The SNS is one of those unique facility where, while the major area of study will be using the neutrons as a probe to study condensed matter/material science properties, the FNPB will study fundamental properties of the neutron itself.
"While other beam lines use neutrons as a probe to study materials, the object for much of the work proposed at the FNPB is the study of the neutron itself," said University of Tennessee Professor Geoffrey Greene, who holds a Joint Faculty Appointment with ORNL and who leads the FNPB project. "Among the questions that will be addressed at the FNPB are the details of the internal structure of the neutron as well as a careful study of the way in which the free neutron decays. Such experiments have important implication for fundamental questions in particle physics and cosmology."

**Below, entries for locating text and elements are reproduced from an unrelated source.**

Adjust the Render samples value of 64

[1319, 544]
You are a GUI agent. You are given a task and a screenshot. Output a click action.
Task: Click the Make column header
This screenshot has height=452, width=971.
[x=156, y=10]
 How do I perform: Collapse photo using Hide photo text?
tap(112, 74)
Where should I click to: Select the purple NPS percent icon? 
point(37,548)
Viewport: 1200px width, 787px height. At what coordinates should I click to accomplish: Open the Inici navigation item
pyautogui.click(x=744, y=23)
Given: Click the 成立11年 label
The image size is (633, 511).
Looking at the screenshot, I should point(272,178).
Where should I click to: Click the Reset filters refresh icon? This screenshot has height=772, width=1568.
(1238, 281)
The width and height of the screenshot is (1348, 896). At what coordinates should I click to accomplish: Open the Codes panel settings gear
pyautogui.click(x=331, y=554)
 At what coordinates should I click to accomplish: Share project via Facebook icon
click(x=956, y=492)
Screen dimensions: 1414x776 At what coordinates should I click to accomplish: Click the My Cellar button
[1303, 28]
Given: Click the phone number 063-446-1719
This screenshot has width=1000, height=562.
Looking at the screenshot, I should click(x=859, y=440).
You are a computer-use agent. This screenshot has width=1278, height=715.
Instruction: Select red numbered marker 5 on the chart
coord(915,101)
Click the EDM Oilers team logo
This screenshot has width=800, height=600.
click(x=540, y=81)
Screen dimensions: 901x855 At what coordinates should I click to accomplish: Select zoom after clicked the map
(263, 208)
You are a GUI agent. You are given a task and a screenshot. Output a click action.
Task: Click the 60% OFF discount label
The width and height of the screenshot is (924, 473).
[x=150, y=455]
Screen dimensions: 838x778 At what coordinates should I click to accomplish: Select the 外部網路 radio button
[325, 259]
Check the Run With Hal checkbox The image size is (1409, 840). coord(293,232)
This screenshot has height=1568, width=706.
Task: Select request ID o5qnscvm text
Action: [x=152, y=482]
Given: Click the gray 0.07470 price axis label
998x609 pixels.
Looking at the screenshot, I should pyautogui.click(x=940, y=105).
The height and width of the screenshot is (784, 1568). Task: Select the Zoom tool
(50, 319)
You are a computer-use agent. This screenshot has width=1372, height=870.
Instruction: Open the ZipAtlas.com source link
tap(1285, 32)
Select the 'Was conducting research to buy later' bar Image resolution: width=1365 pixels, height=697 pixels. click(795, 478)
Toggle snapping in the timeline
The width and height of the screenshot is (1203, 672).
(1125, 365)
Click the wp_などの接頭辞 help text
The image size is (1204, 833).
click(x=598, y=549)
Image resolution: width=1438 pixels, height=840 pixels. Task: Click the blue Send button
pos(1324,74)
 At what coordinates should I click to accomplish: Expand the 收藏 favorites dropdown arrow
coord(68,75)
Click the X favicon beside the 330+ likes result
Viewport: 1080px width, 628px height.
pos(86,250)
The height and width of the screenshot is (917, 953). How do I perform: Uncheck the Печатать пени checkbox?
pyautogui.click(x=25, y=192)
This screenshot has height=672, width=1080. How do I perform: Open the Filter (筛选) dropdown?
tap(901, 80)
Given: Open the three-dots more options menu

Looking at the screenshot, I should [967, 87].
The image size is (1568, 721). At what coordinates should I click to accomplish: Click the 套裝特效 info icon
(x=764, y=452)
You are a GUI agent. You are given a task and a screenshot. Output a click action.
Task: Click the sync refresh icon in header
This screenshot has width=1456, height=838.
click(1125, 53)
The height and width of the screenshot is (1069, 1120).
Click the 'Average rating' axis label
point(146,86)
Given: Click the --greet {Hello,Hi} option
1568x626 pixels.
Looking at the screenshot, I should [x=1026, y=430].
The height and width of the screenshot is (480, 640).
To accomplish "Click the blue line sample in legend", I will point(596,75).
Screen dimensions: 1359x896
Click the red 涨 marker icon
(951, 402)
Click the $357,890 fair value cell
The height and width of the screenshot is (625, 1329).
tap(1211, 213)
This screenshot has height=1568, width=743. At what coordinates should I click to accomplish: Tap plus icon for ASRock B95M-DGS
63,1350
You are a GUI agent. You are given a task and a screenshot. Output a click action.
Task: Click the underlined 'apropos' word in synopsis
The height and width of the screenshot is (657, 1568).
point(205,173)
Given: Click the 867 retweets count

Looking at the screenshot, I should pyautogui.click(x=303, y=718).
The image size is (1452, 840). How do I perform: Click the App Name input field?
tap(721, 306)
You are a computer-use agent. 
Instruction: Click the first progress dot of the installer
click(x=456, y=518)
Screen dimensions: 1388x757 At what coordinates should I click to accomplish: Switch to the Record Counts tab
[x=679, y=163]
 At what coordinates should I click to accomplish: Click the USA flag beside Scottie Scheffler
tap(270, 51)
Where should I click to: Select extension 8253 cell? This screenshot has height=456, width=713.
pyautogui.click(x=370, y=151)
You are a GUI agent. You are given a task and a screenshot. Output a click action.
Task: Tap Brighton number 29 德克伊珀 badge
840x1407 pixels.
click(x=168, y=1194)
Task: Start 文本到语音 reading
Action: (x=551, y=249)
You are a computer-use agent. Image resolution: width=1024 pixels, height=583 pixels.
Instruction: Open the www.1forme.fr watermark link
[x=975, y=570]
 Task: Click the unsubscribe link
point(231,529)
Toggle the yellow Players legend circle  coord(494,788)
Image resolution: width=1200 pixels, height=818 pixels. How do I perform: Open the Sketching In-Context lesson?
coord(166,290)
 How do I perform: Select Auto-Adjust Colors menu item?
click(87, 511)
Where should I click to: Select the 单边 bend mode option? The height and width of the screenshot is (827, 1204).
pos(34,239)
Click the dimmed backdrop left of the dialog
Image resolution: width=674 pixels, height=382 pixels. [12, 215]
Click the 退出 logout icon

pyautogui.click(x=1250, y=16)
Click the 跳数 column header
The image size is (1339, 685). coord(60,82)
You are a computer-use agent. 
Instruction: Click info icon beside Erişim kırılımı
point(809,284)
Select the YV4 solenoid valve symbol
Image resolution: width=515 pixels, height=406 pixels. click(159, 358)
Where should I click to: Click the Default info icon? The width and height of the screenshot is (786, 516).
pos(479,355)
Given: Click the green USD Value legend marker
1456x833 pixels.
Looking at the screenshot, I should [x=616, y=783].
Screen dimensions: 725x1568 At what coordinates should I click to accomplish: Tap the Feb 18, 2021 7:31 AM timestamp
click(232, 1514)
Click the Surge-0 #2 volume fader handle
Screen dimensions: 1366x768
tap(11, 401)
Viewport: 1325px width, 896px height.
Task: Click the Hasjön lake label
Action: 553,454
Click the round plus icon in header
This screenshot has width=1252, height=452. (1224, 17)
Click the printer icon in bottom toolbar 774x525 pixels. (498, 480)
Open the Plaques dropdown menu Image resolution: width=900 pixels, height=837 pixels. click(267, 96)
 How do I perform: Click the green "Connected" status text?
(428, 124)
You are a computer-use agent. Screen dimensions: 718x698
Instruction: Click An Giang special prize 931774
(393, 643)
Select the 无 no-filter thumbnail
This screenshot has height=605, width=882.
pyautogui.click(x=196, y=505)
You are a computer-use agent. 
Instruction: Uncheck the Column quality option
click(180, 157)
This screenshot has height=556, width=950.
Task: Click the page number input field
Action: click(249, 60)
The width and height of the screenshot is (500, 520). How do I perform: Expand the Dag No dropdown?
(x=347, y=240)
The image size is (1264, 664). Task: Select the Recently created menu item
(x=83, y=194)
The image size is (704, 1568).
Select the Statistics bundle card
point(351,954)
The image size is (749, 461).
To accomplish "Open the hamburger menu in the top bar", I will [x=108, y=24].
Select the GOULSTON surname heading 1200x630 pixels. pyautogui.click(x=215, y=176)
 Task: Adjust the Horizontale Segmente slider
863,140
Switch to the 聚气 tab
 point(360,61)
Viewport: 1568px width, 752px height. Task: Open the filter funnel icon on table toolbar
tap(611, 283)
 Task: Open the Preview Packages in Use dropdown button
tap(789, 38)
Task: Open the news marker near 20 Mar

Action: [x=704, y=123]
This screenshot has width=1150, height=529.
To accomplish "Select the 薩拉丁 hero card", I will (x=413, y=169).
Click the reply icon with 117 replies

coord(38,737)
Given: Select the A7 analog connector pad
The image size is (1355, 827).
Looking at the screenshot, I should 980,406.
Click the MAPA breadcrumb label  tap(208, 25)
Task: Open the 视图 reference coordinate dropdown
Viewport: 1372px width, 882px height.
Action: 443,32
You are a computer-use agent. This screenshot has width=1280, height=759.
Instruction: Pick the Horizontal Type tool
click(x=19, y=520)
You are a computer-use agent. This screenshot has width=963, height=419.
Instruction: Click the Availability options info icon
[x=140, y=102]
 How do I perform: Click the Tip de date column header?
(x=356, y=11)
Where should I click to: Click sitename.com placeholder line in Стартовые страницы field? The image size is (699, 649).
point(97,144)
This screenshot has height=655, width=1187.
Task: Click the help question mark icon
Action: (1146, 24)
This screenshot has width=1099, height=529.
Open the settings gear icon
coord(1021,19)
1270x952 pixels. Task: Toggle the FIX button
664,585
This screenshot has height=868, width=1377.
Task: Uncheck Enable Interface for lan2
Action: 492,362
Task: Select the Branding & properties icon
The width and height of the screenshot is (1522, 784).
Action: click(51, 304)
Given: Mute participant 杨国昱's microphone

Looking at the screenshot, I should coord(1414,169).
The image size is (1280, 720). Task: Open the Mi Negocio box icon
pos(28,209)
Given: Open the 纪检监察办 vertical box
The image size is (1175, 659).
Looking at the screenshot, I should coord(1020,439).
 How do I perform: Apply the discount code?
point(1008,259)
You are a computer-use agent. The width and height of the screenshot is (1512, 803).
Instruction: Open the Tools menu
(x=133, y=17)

Greene explained that neutrons, which have no electric charge, may nevertheless have a slight displacement between internal positive and negative charges. The existence of such a "neutron electric dipole moment" could shed light on what happened in the early phases of the Big Bang. In particular it could help to explain why the universe appears to be made entirely of matter without any antimatter, he said.
Luckily, the catastrophic-scenario wackos haven't heard of it and can't understand it enough to create any noise.
Zz.
3 comments:
Some self-plugging if you don't mind...
If people are interested in this type of physics, we have a lot going on at the ILL which has had the most intense Ultra-Cold Neutron source in the world. :)
http://www.ill.eu/npp/home/
Kent, maybe you could tell me whats your impression about Ess-Bilbao. I'm also involved in Neutron Sciences.
http://www.essbilbao.com
I guess the Ess-Bilbao (the future spallation neutron source for Europe) will have a beam profile of about 1,3 GeV protons, used to pull off the neutrons from the target. I think this is interesting and powerful for matter studies.